I cut my open-source teeth on BSD, mainly because I had a terrifyingly low-spec PC (pentium 1, 64MB RAM) when new PCs were starting to come with dual-core processors. OpenBSD had very low system requirements and I liked the stance they took on making sure everything was correct. An operating system whose primary focus is on correctness and security sounds pretty good to me!
I found the community to be no-nonsense and having read Absolute OpenBSD by Michael W. Lucas I was pretty clued up and could make it dance and sing as I pleased. As time went on (and I got new PC hardware!) I found I was needing programs that didn't run on BSD so I often dual-booted with Windows.

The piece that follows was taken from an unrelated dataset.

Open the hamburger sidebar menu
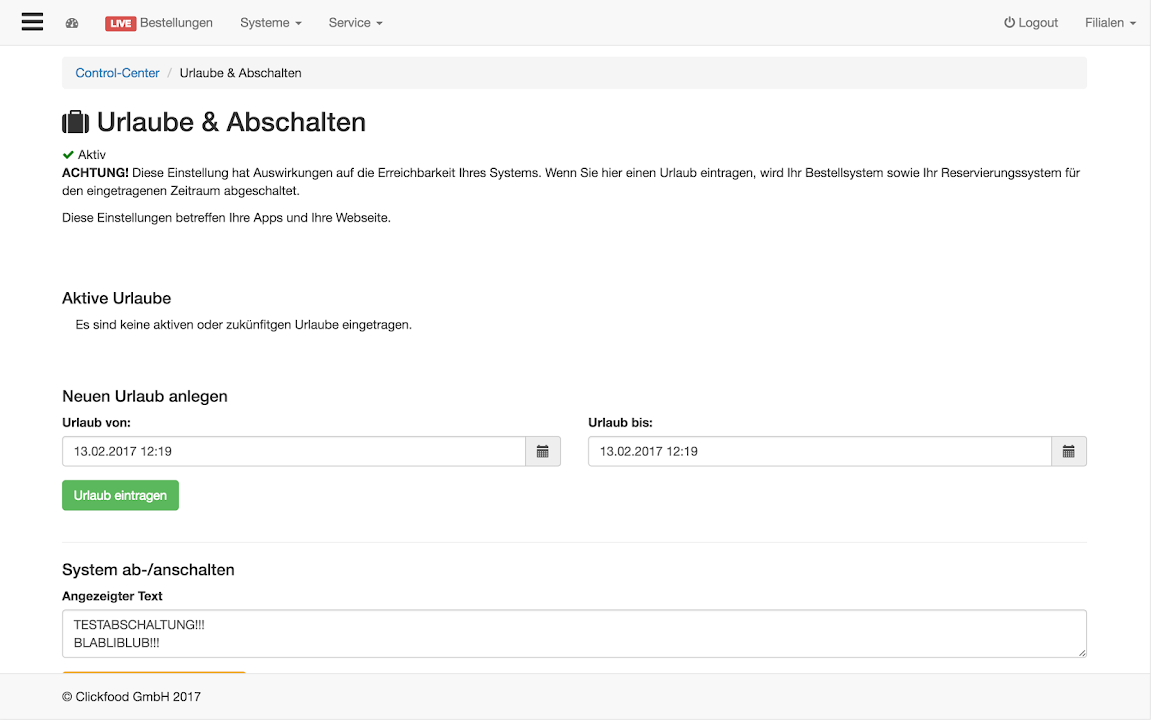(x=32, y=22)
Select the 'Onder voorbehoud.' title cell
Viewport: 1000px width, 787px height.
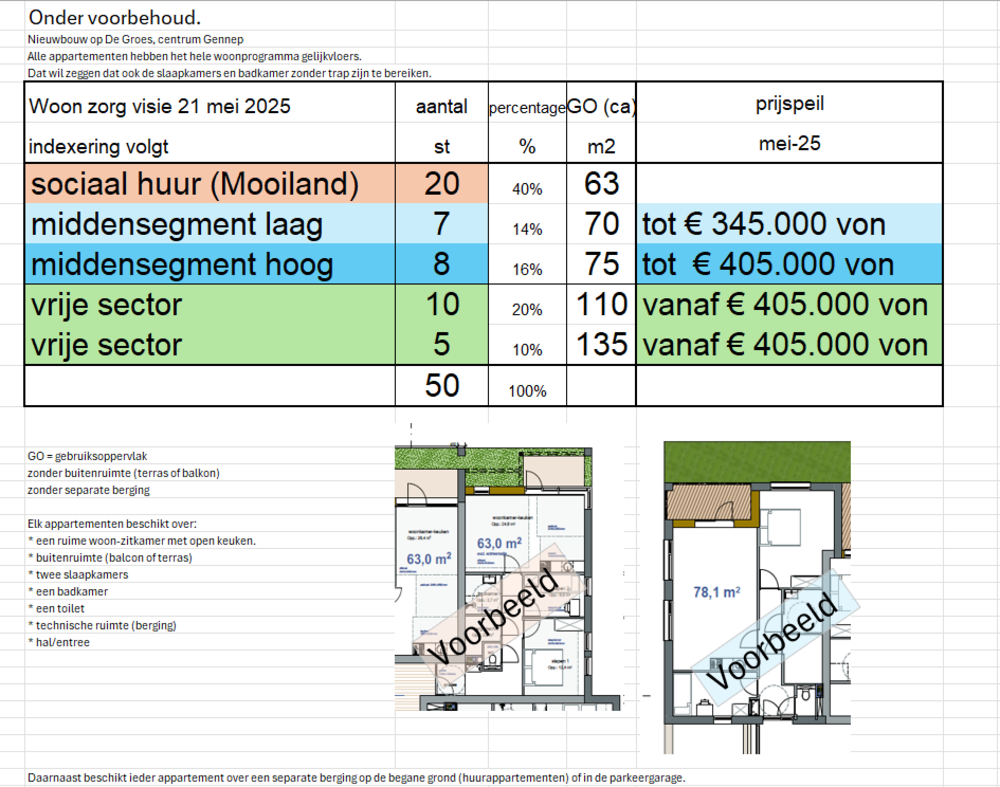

I disliked Windows so ended up triple-booting Windows for games, Linux for a mix of general use and work, and OpenBSD or work.
After a while I just found myself using OpenBSD less and Linux more. I've still got an installation of FreeBSD, but I'm waiting for them to get the UEFI booting sorted before I put it on my laptop. Once that's sorted games and skype will be the only things keeping me on Linux.
I still have a better 'feel' for how BSD systems are laid out, and I've never had a problem upgrading an OpenBSD/FreeBSD system. I've not often had problems upgrading Ubuntu, but it's been often enough that an upgrade has failed that I always feel a bit nervous about it.